(Data excerpts)
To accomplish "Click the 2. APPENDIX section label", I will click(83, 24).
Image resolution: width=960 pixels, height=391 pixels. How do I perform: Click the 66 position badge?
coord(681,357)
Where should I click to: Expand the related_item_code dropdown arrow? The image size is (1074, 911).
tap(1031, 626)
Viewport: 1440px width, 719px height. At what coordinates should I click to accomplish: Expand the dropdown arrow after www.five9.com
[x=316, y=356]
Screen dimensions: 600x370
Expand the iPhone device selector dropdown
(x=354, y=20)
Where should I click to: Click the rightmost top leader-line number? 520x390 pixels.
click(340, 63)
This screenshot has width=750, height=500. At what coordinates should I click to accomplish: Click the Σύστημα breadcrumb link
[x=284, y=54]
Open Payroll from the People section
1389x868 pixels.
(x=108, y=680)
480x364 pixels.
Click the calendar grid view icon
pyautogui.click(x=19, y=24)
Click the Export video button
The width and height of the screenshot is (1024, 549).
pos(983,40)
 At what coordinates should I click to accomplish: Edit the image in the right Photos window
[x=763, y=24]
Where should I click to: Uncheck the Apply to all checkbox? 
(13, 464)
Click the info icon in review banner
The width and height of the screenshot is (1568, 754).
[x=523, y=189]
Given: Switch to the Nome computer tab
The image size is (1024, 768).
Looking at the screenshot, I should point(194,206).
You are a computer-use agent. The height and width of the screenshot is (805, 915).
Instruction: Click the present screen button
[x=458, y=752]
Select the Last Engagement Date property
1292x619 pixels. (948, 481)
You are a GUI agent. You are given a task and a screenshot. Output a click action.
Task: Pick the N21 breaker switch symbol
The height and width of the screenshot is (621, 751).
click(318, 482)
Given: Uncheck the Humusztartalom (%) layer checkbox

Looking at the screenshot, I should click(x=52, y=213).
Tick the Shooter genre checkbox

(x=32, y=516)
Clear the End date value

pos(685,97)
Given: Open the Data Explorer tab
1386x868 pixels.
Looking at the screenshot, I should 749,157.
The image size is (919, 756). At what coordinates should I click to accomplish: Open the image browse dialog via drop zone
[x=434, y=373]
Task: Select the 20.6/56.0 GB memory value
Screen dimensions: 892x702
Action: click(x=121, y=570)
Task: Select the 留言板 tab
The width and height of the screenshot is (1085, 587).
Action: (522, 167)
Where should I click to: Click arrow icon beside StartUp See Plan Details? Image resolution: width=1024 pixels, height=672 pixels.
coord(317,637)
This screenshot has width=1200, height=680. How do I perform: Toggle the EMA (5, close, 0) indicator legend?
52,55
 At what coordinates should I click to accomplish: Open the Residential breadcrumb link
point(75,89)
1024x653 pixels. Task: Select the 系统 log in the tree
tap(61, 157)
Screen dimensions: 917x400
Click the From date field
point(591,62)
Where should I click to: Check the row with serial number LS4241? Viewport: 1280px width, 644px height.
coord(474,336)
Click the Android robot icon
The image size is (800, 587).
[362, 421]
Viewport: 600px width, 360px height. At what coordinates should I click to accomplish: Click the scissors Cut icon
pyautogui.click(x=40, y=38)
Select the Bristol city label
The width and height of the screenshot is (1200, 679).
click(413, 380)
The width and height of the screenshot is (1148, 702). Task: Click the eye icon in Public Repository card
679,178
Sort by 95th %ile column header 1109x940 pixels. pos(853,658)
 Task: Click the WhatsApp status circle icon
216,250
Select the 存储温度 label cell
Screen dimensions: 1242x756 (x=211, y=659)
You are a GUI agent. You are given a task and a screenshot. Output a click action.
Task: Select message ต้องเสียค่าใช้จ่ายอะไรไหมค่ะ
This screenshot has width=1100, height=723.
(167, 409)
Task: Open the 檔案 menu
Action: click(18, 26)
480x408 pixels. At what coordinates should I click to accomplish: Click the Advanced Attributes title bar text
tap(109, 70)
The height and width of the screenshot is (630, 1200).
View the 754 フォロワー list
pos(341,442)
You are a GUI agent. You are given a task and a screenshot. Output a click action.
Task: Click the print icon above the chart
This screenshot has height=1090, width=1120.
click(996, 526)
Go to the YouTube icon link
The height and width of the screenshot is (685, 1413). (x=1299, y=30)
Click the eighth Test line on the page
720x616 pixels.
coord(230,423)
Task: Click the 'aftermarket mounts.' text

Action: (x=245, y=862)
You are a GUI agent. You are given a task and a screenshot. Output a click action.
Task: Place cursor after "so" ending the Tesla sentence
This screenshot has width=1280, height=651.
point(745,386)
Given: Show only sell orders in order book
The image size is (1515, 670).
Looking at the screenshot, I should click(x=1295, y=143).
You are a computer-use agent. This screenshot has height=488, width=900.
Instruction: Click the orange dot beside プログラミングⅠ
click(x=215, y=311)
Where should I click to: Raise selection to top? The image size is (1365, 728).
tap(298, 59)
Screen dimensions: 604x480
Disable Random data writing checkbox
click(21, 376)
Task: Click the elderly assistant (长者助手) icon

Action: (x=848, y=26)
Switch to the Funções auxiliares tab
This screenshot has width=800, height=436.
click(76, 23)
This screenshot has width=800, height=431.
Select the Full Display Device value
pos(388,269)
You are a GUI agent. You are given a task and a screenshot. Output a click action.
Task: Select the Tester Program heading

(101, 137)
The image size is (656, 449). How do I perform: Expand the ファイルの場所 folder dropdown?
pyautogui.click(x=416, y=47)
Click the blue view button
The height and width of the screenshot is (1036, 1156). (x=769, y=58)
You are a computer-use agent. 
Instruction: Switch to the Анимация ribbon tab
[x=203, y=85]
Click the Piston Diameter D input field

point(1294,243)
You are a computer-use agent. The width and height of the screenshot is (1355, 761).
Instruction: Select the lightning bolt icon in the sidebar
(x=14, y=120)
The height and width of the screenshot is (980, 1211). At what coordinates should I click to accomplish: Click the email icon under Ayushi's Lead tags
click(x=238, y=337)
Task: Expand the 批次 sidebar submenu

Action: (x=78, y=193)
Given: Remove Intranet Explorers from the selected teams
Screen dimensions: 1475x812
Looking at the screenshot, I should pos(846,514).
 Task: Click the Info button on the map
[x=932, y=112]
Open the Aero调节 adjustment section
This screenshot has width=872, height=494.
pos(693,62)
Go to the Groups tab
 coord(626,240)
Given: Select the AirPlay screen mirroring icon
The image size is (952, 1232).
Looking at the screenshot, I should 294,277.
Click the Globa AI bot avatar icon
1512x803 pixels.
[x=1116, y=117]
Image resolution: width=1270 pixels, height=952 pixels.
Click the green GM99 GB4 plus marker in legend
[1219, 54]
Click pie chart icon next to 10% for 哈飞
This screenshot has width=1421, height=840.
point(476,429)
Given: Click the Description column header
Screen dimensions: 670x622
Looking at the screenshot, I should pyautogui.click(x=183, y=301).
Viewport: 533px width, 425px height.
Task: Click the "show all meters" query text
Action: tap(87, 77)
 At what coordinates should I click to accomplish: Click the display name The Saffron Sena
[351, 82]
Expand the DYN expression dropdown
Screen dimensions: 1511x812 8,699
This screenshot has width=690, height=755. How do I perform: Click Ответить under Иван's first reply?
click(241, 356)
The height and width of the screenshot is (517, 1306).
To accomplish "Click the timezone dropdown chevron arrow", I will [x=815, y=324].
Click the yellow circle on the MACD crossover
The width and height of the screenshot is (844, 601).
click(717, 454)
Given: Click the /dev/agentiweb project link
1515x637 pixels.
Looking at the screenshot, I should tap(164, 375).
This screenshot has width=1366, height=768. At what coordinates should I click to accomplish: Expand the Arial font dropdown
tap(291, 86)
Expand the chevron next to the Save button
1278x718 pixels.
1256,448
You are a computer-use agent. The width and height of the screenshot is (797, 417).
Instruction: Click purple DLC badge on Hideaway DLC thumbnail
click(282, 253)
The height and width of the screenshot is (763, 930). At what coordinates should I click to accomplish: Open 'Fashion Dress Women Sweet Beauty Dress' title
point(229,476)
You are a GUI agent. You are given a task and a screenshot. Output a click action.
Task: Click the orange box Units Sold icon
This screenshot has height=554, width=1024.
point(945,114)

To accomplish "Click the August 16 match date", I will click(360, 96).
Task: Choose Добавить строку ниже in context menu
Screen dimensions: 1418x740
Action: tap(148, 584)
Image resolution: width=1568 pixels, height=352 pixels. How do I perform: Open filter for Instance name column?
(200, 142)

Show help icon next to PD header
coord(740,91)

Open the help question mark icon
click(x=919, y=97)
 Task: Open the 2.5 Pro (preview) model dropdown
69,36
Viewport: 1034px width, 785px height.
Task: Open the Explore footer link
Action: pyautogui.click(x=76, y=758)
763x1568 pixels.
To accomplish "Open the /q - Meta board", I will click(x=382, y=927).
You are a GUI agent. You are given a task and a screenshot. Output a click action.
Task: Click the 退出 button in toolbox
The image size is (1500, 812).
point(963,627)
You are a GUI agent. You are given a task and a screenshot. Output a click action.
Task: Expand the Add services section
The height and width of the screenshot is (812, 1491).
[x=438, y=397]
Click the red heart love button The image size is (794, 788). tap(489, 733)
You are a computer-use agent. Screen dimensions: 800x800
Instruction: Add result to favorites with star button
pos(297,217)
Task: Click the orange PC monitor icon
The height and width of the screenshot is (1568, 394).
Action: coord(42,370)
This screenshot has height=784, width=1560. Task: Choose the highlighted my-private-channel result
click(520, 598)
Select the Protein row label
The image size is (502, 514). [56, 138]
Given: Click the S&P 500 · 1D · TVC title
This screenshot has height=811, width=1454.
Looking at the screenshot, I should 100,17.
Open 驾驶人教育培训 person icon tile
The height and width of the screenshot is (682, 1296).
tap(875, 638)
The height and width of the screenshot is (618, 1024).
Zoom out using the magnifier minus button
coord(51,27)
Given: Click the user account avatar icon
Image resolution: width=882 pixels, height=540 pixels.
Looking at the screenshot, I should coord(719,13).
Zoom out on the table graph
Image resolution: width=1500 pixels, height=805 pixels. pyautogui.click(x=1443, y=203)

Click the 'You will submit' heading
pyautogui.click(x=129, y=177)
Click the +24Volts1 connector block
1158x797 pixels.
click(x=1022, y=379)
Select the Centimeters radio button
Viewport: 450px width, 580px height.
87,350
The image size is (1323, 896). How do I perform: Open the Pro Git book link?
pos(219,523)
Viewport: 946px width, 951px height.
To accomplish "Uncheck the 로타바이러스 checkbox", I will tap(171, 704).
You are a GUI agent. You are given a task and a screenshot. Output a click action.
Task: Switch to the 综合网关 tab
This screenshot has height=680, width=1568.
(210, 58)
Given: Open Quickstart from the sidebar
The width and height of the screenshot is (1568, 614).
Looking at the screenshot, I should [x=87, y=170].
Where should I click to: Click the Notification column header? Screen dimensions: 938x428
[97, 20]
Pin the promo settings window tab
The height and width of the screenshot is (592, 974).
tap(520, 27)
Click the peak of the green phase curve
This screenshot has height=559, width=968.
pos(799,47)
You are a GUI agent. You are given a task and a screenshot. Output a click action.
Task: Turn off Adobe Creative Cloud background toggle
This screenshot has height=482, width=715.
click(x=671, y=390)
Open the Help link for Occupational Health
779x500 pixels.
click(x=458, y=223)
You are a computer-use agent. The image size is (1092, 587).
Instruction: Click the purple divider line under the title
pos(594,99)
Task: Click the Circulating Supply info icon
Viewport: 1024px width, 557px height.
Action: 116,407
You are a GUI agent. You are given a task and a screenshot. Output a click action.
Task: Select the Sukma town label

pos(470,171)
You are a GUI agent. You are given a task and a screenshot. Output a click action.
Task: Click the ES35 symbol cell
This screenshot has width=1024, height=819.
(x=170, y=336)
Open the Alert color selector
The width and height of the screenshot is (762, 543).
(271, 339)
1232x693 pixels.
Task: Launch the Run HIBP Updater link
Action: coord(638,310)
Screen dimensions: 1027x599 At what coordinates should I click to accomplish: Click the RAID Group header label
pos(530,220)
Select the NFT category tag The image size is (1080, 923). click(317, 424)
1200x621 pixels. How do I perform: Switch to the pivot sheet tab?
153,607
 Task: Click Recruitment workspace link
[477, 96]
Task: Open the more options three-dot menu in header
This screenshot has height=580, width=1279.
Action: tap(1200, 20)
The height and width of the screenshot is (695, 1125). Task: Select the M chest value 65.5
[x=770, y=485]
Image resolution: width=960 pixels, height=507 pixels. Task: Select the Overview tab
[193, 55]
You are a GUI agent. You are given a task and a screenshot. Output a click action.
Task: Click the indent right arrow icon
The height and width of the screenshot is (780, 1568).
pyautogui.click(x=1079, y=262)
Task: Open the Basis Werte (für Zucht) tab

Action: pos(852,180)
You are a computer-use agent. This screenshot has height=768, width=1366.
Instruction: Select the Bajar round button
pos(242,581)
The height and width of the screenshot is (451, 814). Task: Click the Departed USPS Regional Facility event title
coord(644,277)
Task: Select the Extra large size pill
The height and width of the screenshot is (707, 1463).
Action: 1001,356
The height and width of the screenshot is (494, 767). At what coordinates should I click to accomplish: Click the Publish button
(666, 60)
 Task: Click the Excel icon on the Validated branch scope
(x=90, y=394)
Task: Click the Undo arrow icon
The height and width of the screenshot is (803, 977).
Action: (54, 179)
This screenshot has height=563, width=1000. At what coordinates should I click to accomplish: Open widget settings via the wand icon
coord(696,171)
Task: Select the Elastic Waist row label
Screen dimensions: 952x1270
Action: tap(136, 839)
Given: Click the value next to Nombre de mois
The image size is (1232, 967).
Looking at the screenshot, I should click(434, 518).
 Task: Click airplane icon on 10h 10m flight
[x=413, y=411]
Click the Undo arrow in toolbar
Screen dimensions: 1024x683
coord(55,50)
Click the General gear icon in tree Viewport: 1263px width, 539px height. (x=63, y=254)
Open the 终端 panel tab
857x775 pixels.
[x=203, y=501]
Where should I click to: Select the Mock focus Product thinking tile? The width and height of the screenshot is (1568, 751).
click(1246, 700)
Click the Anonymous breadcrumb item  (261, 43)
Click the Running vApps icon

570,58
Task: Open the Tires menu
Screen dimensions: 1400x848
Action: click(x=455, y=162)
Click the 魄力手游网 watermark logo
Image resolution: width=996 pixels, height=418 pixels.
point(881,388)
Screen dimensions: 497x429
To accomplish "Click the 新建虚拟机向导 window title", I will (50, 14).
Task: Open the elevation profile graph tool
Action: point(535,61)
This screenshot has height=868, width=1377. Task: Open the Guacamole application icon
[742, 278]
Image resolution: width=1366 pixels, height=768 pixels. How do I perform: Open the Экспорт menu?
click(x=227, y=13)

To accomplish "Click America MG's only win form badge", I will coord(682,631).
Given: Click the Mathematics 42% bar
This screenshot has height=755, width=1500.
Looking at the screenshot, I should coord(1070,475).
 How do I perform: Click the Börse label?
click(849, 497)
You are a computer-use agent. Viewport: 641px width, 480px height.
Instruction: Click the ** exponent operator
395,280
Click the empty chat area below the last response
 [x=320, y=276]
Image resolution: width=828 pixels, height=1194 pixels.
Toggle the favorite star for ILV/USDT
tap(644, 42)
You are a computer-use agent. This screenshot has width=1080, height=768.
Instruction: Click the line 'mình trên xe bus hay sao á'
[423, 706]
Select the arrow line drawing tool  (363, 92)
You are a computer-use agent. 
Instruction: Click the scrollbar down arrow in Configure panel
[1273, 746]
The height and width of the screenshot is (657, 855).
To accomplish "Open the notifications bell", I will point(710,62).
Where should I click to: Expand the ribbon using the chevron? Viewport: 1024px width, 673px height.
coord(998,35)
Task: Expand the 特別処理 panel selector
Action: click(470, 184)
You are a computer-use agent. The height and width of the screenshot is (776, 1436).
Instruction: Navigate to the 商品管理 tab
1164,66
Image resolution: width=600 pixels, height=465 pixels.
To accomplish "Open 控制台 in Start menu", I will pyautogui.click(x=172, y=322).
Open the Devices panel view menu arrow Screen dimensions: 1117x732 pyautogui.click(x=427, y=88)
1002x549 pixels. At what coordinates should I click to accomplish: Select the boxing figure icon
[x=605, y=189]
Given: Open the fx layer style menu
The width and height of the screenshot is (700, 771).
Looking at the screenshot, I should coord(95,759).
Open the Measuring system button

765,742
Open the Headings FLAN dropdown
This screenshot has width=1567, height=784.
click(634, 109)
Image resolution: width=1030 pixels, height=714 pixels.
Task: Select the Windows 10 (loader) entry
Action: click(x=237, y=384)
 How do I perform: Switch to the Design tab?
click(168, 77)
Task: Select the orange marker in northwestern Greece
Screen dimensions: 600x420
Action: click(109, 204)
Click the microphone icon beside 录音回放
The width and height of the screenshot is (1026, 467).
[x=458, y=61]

### Task requirements
In the entries above, copy each line that contains the string "only".

### Response area
Given: Show only sell orders in order book
To accomplish "Click America MG's only win form badge", I will coord(682,631).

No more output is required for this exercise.